- Selected excerpt
# Have you ever heard a squirrel scream?



## Monique (Jul 31, 2010)

I think I have. I'm not sure. It was about 2:30 in the morning. I was sleeping and woke up to the most awful, blood curdling scream. Seriously. Both Monkey and me flew out of bed. No other sound followed at all. I looked around today for some sign of what had happened, but found bupkis.

Never did get back to sleep.


----------



## Daniel Arenson (Apr 11, 2010)

Monique said:


> I think I have. I'm not sure. It was about 2:30 in the morning. I was sleeping and woke up to the most awful, blood curdling scream. Seriously. Both Monkey and me flew out of bed. No other sound followed at all. I looked around today for some sign of what had happened, but found bupkis.
> 
> Never did get back to sleep.


Could it have been a cat? Cats (especially when in heat) can scream LOUDLY, and the sound is very human-like and disturbing.


----------



## A. Rosaria (Sep 12, 2010)

Are you sure it was a squirrel and not a big cat or something else like...spooky stuff?


----------



## ◄ Jess ► (Apr 21, 2010)

Daniel Arenson said:


> Could it have been a cat? Cats (especially when in heat) can scream LOUDLY, and the sound is very human-like and disturbing.


That would be my guess. They yowl a lot when they're in heat and then when they uh, get some action, they let out this horrible screaming sound. It's pretty disturbing.


----------



## Daniel Arenson (Apr 11, 2010)

Jessica Billings said:


> That would be my guess. They yowl a lot when they're in heat and then when they uh, get some action, they let out this horrible screaming sound. It's pretty disturbing.


The street I grew up on had many stray cats. Those things would "get it on" and start screaming. Horrible sounds.


----------



## Steven L. Hawk (Jul 10, 2010)

Monster in the closet.  Definitely.


----------



## Monique (Jul 31, 2010)

Steven L. Hawk said:


> Monster in the closet. Definitely.


Oh, thanks for that! 

I suppose it could have been a cat. But, it was just one "scream" and then...nothing. It's hard to say what it was since I was asleep when I heard it. But, *shiver* it was creepy.

My cat and I walked the house and then watched TV. We didn't get back to sleep.


----------



## Brenda Carroll (May 21, 2009)

I've heard squirrels, rabbits, deers, grasshoppers, opossum, raccoon... oh, that was a commercial! Loved it. Oh! Look! There it is now.


----------



## Meredith Sinclair (May 21, 2009)

- Exercise instructions
Write the next part of the forum thread about hearing a squirrel scream, picking up right after its last line. The material after this point comes from a different source than the thread.

- Material
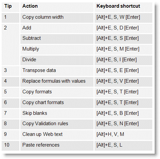Click the Subtract row action
160x159 pixels.
pos(57,39)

- Written answer
How did I *ever* stay away soooo long from the KB! I say Brendan's *STILL* got it! I have missed you so much my KB friends!


----------



## crebel (Jan 15, 2009)

A rabbit scream as an owl or whatever gets them is the worst!  It sounds like a baby or child screaming.  I can't get back to sleep if awakened by a rabbit scream.  I hope that isn't what you heard.  Yucky.


----------



## Atunah (Nov 20, 2008)

We have large trees around the apartments and I hear the squirrels scream all the time. They scream very loud and boy when they fight with each other they go insane  . Crazy sounds coming out of them for sure.


----------



## Jeff (Oct 28, 2008)

I've known a few screaming squirrels - does that count?


----------



## NogDog (May 1, 2009)

crebel said:


> A rabbit scream as an owl or whatever gets them is the worst! It sounds like a baby or child screaming. I can't get back to sleep if awakened by a rabbit scream. I hope that isn't what you heard. Yucky.


I was also going to say that I've heard rabbits scream: surprisingly loud for what we tend to think of as a quiet animal.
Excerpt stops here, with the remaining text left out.